#### Your instructions
What lines of the data below hold the string "question"? Copy each one out.

Stored records
________________________
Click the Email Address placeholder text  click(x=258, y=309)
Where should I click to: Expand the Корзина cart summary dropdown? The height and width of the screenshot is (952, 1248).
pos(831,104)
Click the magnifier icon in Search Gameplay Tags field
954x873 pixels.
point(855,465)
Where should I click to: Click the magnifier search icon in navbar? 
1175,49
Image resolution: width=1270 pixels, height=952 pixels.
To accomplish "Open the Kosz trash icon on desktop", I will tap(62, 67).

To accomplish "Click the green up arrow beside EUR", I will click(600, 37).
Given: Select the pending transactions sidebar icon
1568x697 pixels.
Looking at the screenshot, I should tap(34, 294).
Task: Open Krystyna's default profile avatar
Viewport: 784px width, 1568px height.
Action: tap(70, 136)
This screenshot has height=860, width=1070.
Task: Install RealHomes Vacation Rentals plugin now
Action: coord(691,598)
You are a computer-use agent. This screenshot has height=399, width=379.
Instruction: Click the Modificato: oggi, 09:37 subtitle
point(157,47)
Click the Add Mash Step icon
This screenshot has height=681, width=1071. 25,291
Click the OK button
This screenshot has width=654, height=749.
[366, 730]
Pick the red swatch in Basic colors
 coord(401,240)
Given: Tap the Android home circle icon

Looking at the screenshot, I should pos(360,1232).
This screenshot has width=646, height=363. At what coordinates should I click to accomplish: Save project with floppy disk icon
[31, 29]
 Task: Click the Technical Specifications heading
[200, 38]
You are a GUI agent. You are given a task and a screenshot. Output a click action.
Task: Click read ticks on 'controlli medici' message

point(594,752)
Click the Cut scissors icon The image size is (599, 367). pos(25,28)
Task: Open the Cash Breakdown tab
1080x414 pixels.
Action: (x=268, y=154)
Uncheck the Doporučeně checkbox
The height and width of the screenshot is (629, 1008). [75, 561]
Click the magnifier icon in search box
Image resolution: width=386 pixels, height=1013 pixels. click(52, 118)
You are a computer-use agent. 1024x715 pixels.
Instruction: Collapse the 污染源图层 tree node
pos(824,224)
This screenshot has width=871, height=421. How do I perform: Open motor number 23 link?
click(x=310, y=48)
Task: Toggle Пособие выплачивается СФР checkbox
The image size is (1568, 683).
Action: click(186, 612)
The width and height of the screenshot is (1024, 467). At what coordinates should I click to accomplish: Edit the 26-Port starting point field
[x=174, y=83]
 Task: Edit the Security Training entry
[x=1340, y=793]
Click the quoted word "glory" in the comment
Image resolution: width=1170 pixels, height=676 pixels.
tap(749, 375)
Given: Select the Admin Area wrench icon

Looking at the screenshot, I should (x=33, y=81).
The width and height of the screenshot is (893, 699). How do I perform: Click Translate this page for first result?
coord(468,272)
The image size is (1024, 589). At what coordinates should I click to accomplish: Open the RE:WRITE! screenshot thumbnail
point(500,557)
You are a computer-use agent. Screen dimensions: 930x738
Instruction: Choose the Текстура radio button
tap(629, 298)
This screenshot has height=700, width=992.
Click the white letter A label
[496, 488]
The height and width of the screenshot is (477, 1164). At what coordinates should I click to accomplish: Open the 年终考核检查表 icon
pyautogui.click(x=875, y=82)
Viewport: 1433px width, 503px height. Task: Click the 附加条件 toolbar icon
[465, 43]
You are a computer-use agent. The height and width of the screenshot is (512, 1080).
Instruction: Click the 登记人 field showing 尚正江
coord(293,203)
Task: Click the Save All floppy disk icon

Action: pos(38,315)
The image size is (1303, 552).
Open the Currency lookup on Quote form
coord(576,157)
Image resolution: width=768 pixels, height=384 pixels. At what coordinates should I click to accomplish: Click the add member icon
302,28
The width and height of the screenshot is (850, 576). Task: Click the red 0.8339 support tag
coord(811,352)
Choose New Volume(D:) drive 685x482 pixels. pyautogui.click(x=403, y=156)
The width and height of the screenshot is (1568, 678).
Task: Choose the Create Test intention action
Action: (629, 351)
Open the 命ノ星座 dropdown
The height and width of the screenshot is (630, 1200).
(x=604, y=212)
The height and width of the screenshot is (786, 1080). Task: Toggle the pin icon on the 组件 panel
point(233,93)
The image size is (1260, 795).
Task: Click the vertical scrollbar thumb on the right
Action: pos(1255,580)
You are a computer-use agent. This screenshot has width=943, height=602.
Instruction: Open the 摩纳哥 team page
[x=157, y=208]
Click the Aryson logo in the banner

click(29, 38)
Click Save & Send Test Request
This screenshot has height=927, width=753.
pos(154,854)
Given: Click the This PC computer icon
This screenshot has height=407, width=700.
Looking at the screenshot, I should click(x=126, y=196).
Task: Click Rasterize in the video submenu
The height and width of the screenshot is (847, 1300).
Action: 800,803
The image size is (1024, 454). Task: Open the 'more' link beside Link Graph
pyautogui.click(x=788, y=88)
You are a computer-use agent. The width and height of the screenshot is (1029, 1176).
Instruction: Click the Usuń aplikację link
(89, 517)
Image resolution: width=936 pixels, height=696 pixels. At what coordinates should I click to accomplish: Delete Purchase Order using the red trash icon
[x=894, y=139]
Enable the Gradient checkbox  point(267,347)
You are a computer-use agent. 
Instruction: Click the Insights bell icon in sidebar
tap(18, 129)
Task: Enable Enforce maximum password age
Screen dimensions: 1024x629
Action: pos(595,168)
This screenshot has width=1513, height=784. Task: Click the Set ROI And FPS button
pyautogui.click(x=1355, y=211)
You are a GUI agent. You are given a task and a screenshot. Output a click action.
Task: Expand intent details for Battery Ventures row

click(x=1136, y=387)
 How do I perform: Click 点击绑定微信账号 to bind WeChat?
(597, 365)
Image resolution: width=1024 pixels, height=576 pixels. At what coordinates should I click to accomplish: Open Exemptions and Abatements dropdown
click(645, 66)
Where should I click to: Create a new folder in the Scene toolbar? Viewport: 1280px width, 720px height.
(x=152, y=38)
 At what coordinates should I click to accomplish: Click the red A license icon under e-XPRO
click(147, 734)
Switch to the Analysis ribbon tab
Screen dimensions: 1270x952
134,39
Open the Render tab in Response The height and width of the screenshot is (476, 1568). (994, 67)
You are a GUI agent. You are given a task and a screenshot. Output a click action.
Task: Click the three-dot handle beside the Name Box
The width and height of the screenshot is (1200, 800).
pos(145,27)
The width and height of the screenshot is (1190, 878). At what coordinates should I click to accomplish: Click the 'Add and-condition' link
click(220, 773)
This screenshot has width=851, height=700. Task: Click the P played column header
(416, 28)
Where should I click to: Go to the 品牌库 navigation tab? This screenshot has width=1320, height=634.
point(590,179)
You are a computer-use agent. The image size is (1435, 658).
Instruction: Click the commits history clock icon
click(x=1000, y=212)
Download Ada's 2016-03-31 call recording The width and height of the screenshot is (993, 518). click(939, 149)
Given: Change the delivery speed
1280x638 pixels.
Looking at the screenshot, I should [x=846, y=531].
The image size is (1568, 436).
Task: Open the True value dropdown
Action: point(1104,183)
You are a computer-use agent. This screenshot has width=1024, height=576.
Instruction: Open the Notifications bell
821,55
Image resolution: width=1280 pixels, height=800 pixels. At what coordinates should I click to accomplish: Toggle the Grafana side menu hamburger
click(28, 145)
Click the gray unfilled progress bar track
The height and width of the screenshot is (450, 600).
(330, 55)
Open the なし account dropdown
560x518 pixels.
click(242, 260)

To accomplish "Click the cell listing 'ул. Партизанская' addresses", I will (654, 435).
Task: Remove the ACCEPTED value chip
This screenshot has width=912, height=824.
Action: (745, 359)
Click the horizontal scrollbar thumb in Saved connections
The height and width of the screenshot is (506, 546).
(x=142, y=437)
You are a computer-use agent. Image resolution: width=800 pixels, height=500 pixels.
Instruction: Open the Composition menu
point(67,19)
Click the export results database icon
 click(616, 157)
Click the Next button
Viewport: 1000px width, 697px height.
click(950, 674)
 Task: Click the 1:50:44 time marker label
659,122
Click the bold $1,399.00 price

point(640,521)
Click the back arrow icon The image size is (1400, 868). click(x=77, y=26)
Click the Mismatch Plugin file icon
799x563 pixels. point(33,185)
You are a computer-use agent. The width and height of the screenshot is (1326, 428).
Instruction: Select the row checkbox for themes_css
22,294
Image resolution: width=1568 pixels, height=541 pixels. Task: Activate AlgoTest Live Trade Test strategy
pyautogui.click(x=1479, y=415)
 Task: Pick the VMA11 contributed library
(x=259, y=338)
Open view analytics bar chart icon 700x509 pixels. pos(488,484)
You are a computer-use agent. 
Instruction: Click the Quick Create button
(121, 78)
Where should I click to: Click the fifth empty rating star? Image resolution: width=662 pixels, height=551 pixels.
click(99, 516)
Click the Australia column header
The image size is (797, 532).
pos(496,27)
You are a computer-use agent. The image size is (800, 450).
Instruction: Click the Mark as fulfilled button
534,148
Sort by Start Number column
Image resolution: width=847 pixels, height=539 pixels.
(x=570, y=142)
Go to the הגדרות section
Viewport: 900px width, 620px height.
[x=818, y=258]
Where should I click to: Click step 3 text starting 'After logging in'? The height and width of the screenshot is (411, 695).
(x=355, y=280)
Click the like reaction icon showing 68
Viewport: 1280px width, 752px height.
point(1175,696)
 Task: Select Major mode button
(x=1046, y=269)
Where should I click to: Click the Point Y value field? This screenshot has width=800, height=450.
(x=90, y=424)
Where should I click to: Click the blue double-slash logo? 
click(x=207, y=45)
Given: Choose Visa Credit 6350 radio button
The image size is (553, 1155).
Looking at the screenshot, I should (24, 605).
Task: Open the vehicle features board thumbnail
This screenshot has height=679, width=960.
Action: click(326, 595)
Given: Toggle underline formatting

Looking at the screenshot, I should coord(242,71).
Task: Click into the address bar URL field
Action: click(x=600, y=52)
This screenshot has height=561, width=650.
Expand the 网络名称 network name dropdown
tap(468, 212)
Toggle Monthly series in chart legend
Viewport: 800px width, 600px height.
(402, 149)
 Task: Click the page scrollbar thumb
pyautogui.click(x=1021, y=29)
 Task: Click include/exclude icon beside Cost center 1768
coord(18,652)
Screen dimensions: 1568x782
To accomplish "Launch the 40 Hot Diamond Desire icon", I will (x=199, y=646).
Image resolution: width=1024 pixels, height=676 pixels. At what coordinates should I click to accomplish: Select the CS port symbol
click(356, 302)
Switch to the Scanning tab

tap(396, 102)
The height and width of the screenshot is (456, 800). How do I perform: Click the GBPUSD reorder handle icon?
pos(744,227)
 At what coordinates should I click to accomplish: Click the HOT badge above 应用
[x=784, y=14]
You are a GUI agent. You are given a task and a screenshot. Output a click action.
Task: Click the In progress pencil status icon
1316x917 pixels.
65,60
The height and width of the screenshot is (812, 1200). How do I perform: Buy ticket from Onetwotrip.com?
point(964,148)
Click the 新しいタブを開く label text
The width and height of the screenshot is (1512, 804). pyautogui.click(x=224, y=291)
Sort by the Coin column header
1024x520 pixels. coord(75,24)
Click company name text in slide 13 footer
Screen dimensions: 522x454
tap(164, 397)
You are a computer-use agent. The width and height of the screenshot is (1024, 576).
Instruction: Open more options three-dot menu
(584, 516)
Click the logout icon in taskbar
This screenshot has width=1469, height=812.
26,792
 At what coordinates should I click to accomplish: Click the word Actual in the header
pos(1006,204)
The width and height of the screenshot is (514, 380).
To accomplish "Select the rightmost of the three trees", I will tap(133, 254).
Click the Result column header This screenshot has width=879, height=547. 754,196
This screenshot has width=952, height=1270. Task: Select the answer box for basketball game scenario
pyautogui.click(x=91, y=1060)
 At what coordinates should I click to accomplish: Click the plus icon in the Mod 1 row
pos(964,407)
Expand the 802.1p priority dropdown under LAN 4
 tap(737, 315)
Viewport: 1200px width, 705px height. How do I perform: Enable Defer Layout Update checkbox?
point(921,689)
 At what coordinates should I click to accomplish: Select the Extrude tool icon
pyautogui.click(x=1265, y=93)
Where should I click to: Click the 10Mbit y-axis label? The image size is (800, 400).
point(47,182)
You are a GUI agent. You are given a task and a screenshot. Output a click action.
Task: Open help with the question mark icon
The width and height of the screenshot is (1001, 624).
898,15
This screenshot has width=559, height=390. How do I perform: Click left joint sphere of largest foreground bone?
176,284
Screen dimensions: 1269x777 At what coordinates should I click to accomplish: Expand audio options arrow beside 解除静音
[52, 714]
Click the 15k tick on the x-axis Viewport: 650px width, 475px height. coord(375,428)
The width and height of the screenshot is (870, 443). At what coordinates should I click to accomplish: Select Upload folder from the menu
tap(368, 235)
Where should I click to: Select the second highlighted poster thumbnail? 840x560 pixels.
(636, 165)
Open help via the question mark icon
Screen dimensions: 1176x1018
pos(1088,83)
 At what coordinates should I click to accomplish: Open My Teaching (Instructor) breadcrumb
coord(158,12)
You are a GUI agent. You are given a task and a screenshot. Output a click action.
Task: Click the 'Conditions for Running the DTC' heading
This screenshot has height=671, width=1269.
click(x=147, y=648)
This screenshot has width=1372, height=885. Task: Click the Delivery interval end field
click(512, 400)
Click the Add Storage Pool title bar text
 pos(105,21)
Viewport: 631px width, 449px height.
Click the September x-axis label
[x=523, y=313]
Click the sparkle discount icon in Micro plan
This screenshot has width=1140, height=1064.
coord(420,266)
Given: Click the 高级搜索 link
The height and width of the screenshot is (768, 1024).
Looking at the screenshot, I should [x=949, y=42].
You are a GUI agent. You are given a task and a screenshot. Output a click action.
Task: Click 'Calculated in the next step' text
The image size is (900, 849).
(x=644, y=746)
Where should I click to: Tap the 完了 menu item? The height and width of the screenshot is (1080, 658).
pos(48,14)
________________________
#### Answer for this exercise
Task: Open help with the question mark icon
Open help via the question mark icon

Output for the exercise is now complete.